Citation
Jesus Gomez-Velez, Md Abu Bakar Siddik, Sean Turner, Ahad Tanim and Shih-Chieh Kao. 2025. Foundational Dataset for Developing Large-Sample Stream Temperature Models in the Conterminous United States. HydroSource. Oak Ridge National Laboratory, Oak Ridge, Tennessee, USA.
Overview
This dataset provides inputs, evaluation results, and trained weights from a large-sample Long Short-Term Memory (LSTM) model designed to predict daily stream temperatures across unregulated river reaches in the conterminous United States (CONUS). It includes dynamic meteorological and hydrologic forcings, static physiographic attributes, and model outputs from cross-validation experiments spanning 300 basins. It supports reproducible modeling, direct application for new basins, and provides data suitable for integration with reservoir and river simulations under current and future climates. It contains two .zip files described below
· RQ-AI_runs.zip: Model outputs from 10-fold cross-validation experiments, including observed and predicted daily stream temperatures, along with test performance metrics for water years 2017–2019. Two versions are included:
1. Model trained and validated using subbasin-area weighted dynamic features.
2. Model trained and validated using whole-basin area weighted dynamic features.

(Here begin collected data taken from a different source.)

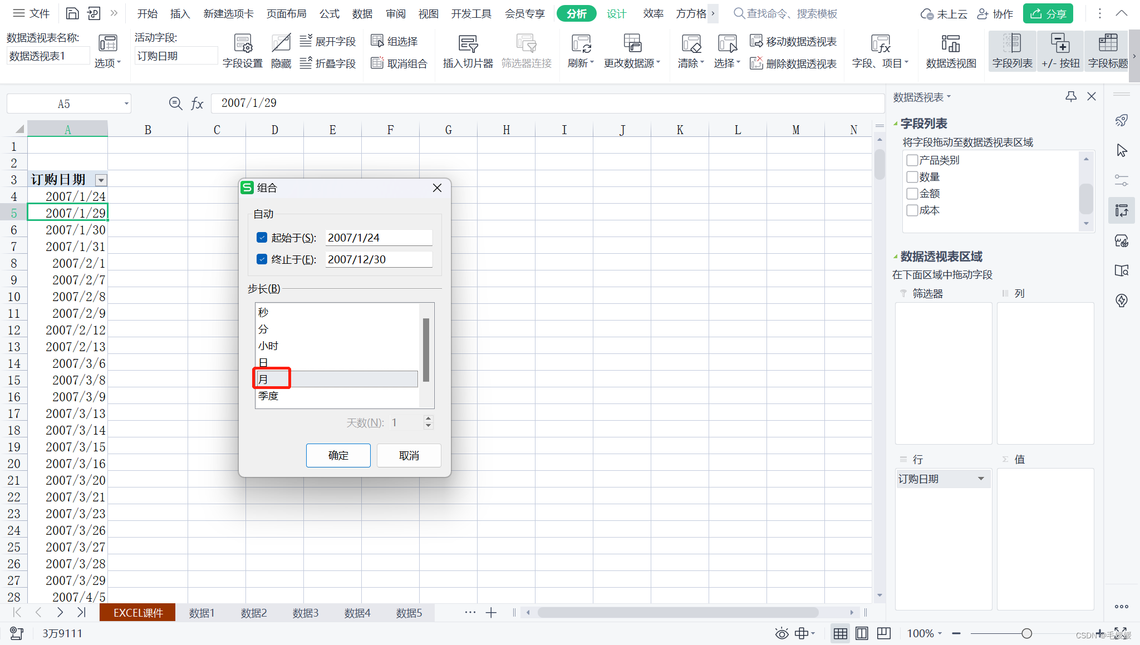Uncheck the 终止于 checkbox in the dialog
This screenshot has height=645, width=1140.
point(262,259)
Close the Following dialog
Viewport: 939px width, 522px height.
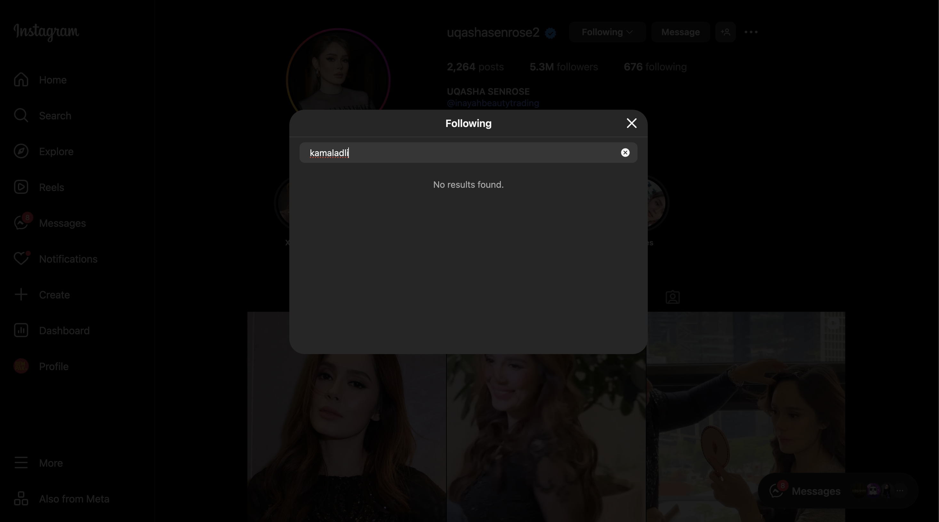pos(631,123)
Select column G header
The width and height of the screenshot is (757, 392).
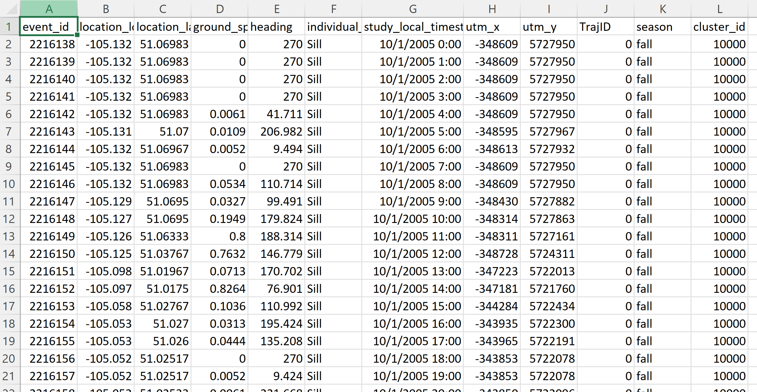pyautogui.click(x=413, y=9)
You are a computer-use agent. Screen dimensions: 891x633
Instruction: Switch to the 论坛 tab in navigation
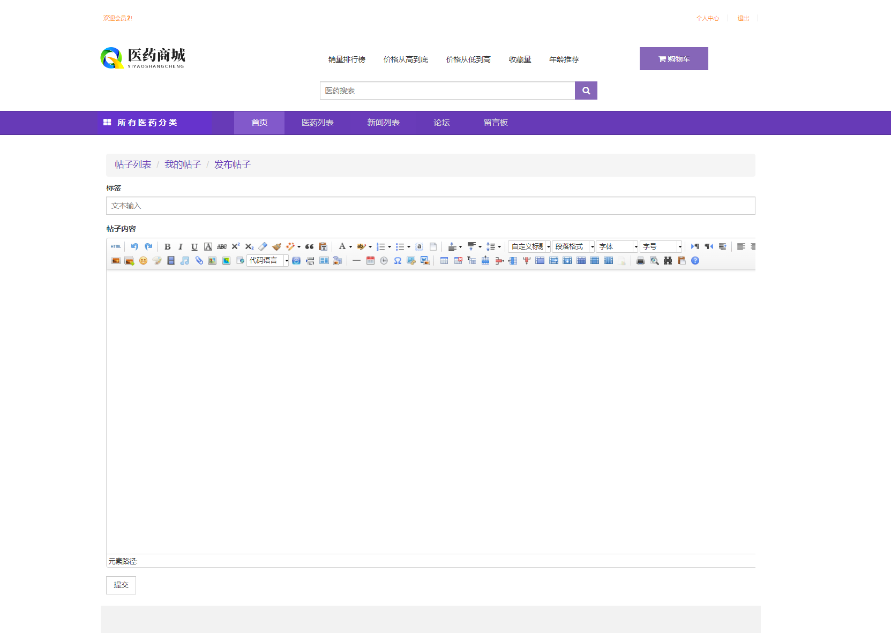tap(441, 122)
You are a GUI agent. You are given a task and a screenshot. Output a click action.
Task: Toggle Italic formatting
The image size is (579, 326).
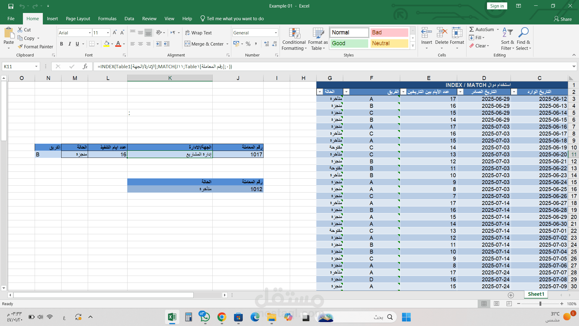pos(69,44)
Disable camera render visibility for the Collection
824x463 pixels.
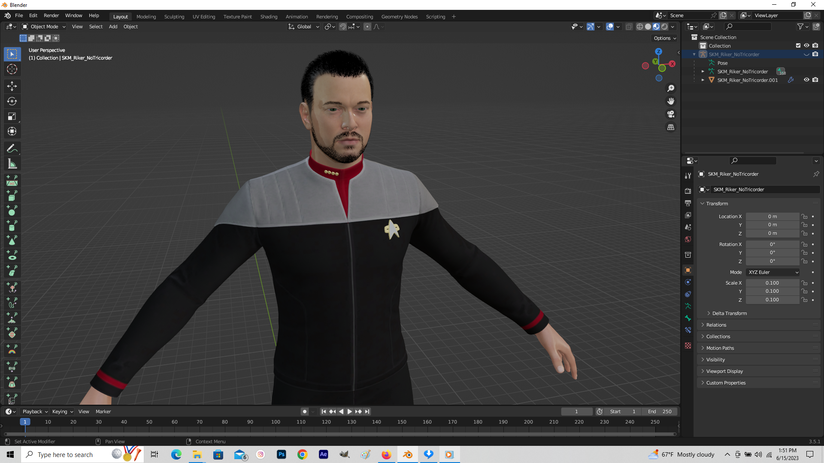click(815, 45)
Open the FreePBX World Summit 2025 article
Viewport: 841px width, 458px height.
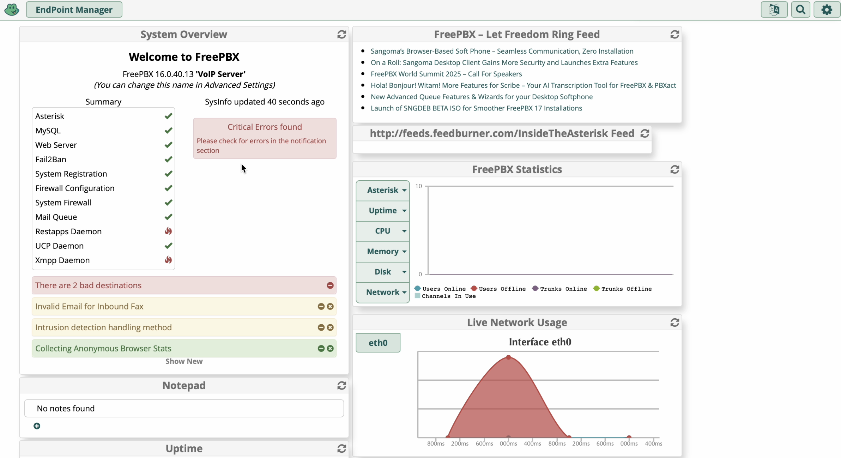tap(446, 74)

· RQ-AI_inputs.zip: Collection of all formatted dynamic and static predictor datasets (meteorological, hydrologic, and physiographic features) used in model training and analysis. Detailed instructions and data structure is held at the following GitLab repository: https://code.ornl.gov/tempwise/training.
Methodology
Training sites with daily stream temperature records were selected based on record length and completeness. USGS gauges reporting daily average water temperature in °C (parameter ID 00010) were first identified. To develop predictor features, both dynamic and static datasets were incorporated. Dynamic variables were obtained from Daymet and Dayflow, which provide daily meteorological and streamflow information, respectively, for approximately 2.7 million stream reaches represented in NHDPlusV2 across the conterminous United States (CONUS). For each day in water years 2011–2019, meteorological inputs were derived from Daymet and spatially averaged across basin extents by overlaying Daymet grids with basin polygons and computing mean values. Historical streamflow reanalysis data for the selected sites were extracted from Dayflow. Static predictors were compiled from StreamCat, which provides more than 600 physiographic, land cover, and watershed metrics for local and upstream catchments within NHDPlusV2. Stream temperature modeling was carried out using a Long Short-Term Memory (LSTM) neural network, which integrated dynamic meteorological and hydrologic inputs with static catchment attributes. The output layer comprised a single neuron with linear activation, yielding the predicted daily stream temperature (°C).